Powershell (Here I used 3 since it was the lowest version with all the Event-Logging methods needed) has a few idiosyncrasies that presented more than one roadblock.  Enumerating each of these would not be terribly informative, as they’re better documented elsewhere, so I’ve narrowed it down to the few that were specific to MongoDB itself.

First of all, launching a straight mongod instance from PS results in the script stopping until the instance shuts down. To get around this, I used two scripts, executed at different times. The first script sets up the environment and starts mongod  with the given parameters.

CMD /C "mongod.exe --port 27017 --smallfiles --dbpath $restoreDir"

The second script does the restore, error reporting and the shuts down the instance. At that point, the first script resumes, cleaning up and exiting.

CMD /C "mongo admin --port 27017 --eval `"db.shutdownServer()`""

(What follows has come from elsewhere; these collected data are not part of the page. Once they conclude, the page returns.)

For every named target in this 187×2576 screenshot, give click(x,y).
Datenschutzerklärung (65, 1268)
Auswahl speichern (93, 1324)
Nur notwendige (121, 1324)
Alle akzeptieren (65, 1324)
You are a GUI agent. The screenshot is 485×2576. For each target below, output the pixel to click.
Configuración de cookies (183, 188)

You’ll notice that I had to call CMD and then run mongo/mongod within that. This creates a problem when error reporting as the stderr doesn’t always get reported properly to PS from CMD (for reasons I won’t go into here, but if you’re interested check out these two StackOverflow articles here and here).

To get around this, stderr needs to be piped from the CMD into the stdout and put into a string. Also, mongorestore needs the –quiet switch so it doesn’t report extra information into error.

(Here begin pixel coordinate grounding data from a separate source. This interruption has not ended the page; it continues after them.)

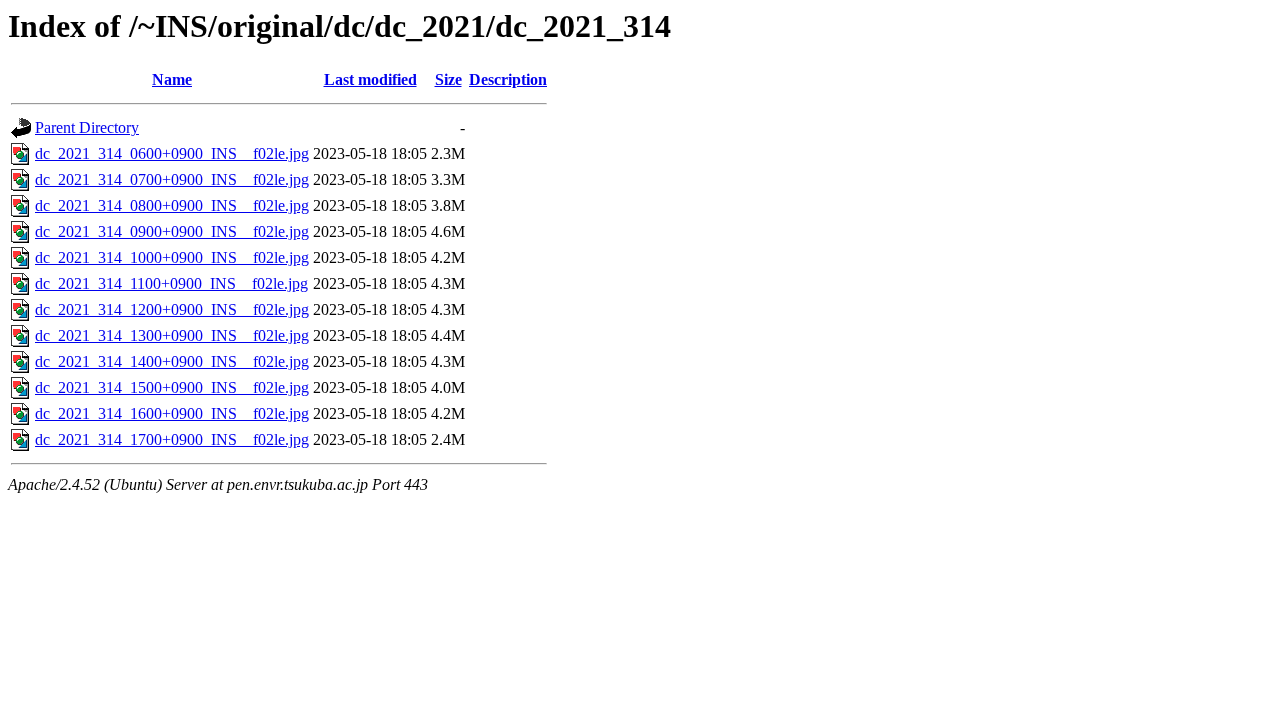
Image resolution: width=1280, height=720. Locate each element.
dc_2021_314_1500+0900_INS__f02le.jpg (172, 387)
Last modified (370, 79)
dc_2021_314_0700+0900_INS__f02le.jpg (172, 179)
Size (448, 79)
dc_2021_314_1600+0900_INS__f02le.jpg (172, 413)
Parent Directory (87, 127)
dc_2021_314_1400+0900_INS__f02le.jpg (172, 361)
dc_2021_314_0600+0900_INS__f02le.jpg (172, 153)
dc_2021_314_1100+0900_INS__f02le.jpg (171, 283)
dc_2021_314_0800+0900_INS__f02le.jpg (172, 205)
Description (508, 79)
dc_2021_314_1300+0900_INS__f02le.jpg (172, 335)
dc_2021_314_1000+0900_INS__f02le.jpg (172, 257)
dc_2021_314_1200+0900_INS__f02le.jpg (172, 309)
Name (172, 79)
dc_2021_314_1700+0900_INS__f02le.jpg (172, 439)
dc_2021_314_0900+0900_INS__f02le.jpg (172, 231)
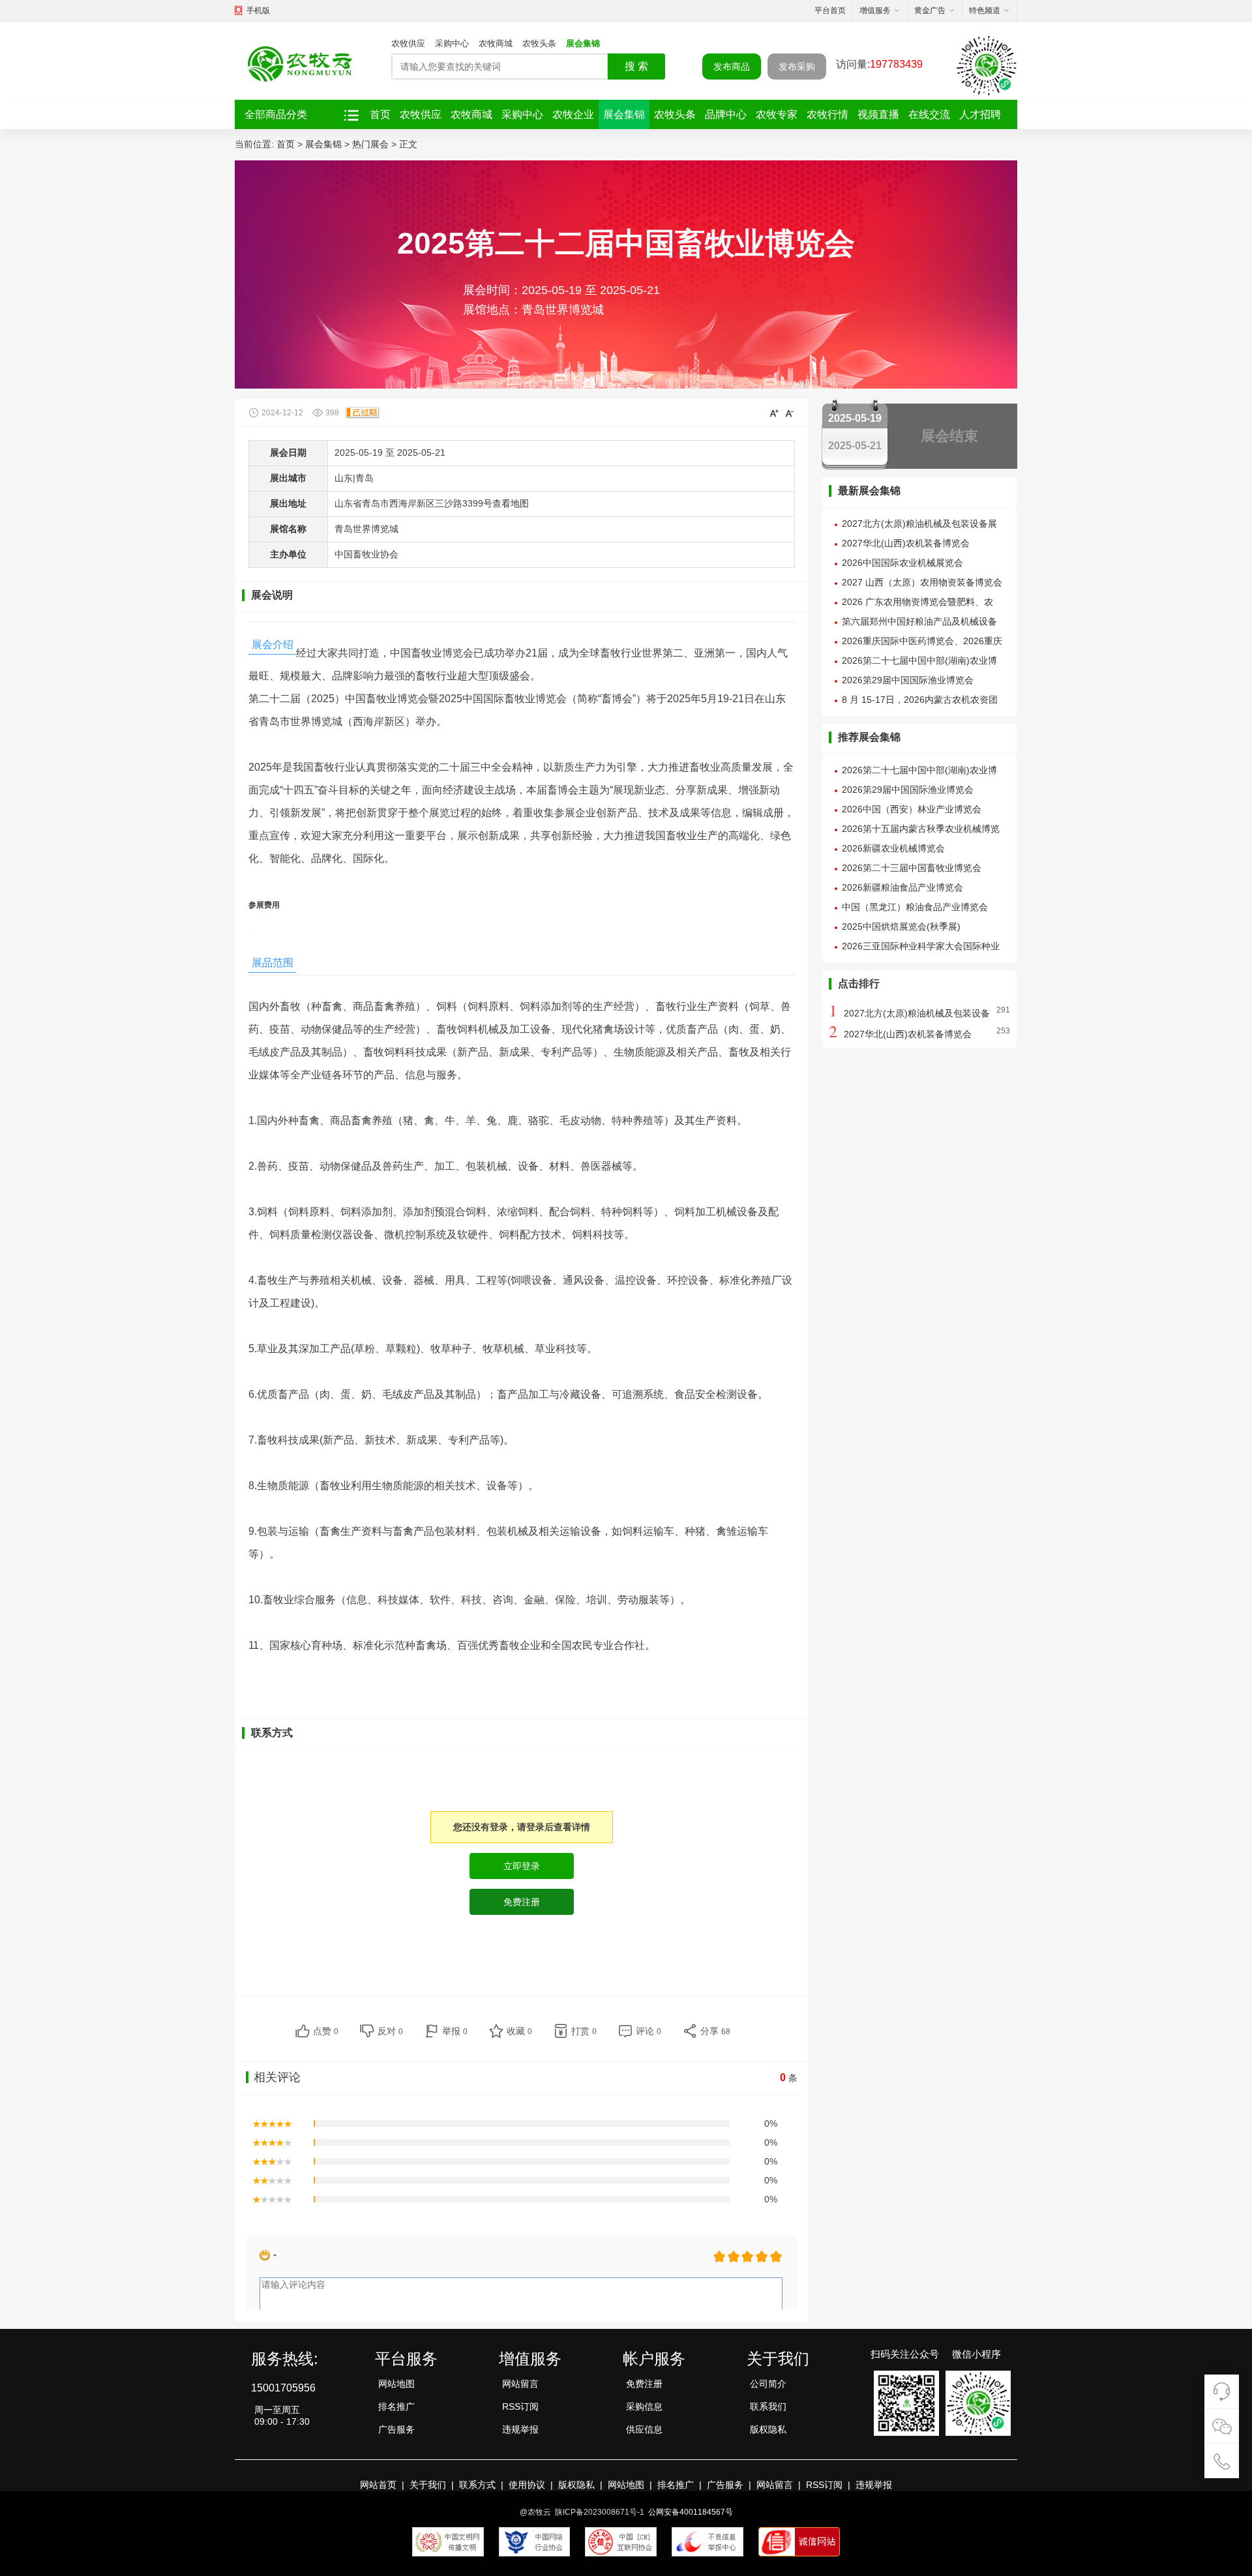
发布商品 (731, 66)
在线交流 (929, 114)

$someerror = CMD /C "mongorestore.exe --port 27017 $dumpDir --quiet" 2>&1

Then later, push that error string, if it exists, into the Event Log. This keeps every piece of informational output from being reported.

if($someerror) {
Write-EventLog -LogName Application -Source "MongoDB Auto-Restore" -EntryType Warning -EventId 10010 -Message "Mongo Auto-Restore: `n$someerror"
}

Also, you’ll want to delete the mongod.lock file when doing the restore. If this file exists in the dump directory, it will cause the restore to fail. You’ll get an error on the order of “mongorestore does not know what to do with this file.”

if (Test-Path $dumpDir\mongod.lock) {
Remove-Item $dumpDir\mongod.lock
}

A mongod.lock file usually means that the instance was shut down improperly, but can be generated for other reasons as well. For the purposes of testing a restore environment, it’s superfluous and can be outright deleted.

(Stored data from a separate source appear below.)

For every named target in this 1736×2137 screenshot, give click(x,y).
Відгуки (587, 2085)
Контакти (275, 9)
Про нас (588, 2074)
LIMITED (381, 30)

If you’d like to see my two scripts in their entirety, you can get them from my github.

Scheduler

The next task was to get them running on a schedule, which is less trivial than it sounds. Task Scheduler is simple, and just sends arguments and maybe a path to an executable. Since mongo/mongorestore/monod are producing output, you’ll have to run PS as an executable and send it the file with explicit instructions to not display anything and to allow scripts to be run on the local machine.

Action:
Start a Program
Program/script:
PowerShell
Arguments:
-noprofile -nologo -noninteractive -executionpolicy bypass -file .\autoMongoRestore_Run.ps1
Start in:
C:\Script\Directory

You’ll also need to give the person executing the script Local Admin permissions (run scripts, create directories etc.) as well as various other abilities through gpedit.msc. The basics of this are outlined in this forum post.

 Testing

Testing this setup is pretty straight-forward. If you don’t have production dumps that you can initially test with, or that is unreasonable, you can spin up a database, insert a few objects and then dump it. The size and number of the databases shouldn’t be relevant.

First, restore the database(s) manually; Spin up your own mongod and then restore to that instance. Then, set up your scripts to restore this test database and see how it goes.

Next, make sure you test for corruption in both your indexes and the database itself. This is as simple as opening the index/db and replacing a few } or ” with something else.  When the restore runs, it should cancel the restore and throw an error. If you’re using the scripts I provided above, it will write this to the event log.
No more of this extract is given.